Net Operating Loss Extension
Another key provision in ARRA extends the net operating loss (“NOL”) carryback effective for NOLs arising in taxable years ending after December 31, 2007. If made before April 18, 2009, the election to increase the carryback period under the new provision will be treated as timely made. Under ARRA, taxpayers with gross receipts not exceeding $15,000,000 may elect a three-, four-, or five-year carryback of 2008 NOLs, instead of the usual two-year carryback period. The carryback provisions differ depending on the circumstances. For example, there is a three-year carryback for NOLs arising from casualty or theft losses of individuals, or for federally declared disasters for taxpayers engaged in a farming business or a small business, but a five-year carryback for NOLs arising from an ordinary farming loss. Special rules also apply to real estate investment trusts which will have no carryback and for electric utility companies which receive unique treatment under ARRA.

Discharge of Debt
With respect to income from the discharge of indebtedness, ARRA allows taxpayers to elect to treat 2009 and 2010 business income from a discharge of indebtedness as includable in income pro-rated over a five-year tax period. For a 2009 discharge, the inclusion in income begins in the fifth tax year following the tax year in which the debt forgiveness occurs. For a 2010 discharge, the inclusion begins in the fourth tax year following the tax year in which the debt forgiveness occurs.

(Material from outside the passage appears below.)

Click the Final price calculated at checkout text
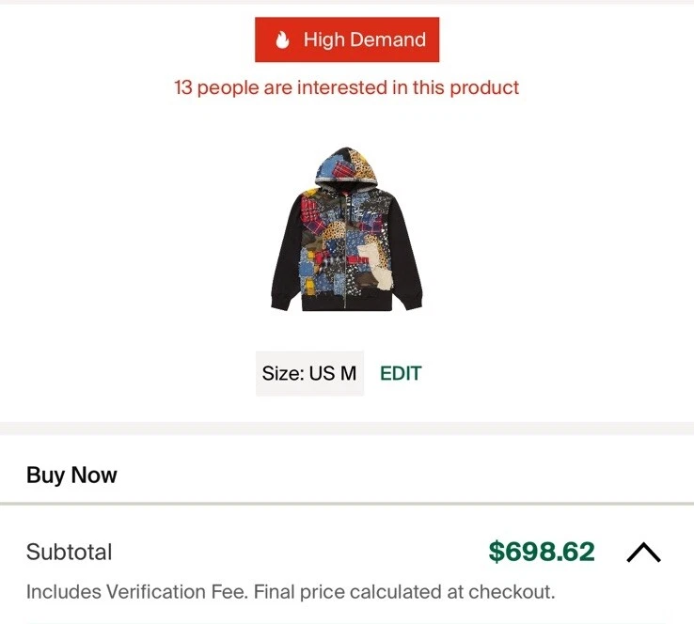This screenshot has height=624, width=694. pyautogui.click(x=404, y=592)
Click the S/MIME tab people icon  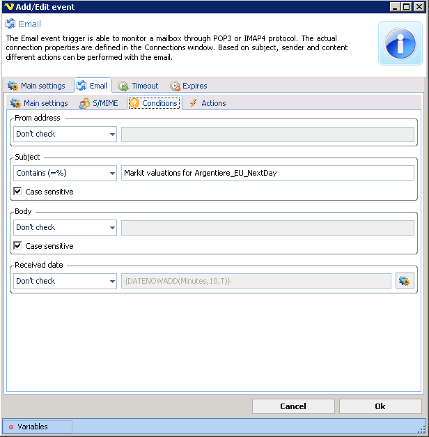pyautogui.click(x=84, y=103)
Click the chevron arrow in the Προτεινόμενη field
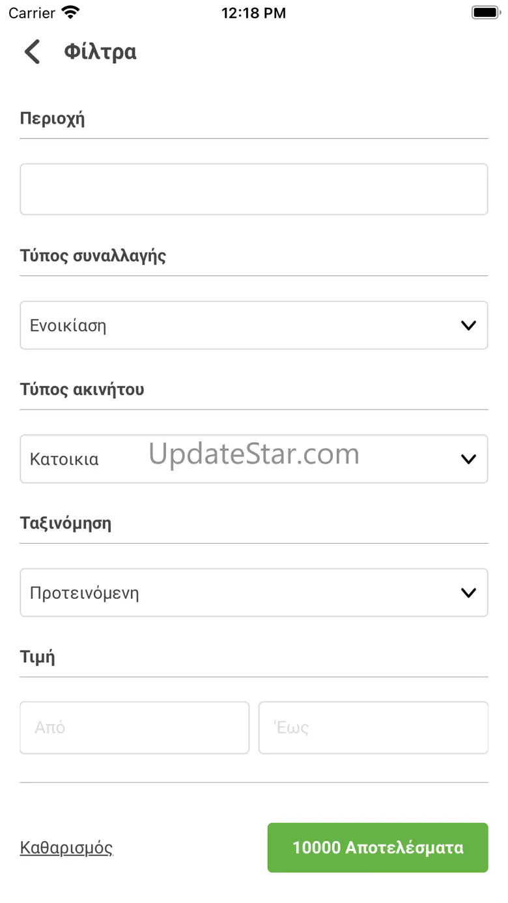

Tax Imposed on Certain Built-In Gains of an S Corporation
S Corporations historically paid a corporate level tax, at the highest marginal rate applicable to corporations (currently 35%), on the gain from the subsequent sale or exchange of assets as held by it when it existed as a C Corporation. Prior to ARRA, the S Corporation would recognize built-in gain if such assets were sold within 10 years after converting from C status to S status. Now, for any taxable year beginning in 2009 and 2010, ARRA provides for a seven-year recognition period, versus a 10-year one. As a practical matter, the definition of “asset” for purposes of the built-in gain tax is extremely broad: in addition to items such as furniture and equipment or appreciated investments such as securities, other valuable rights such as goodwill or unrecognized income items are potentially subject to the built-in gains tax. An asset may be subject to the built-in gains tax even if it does not appear on the balance sheet. Therefore, proper valuation of assets upon conversion to S Corporation status is recommended.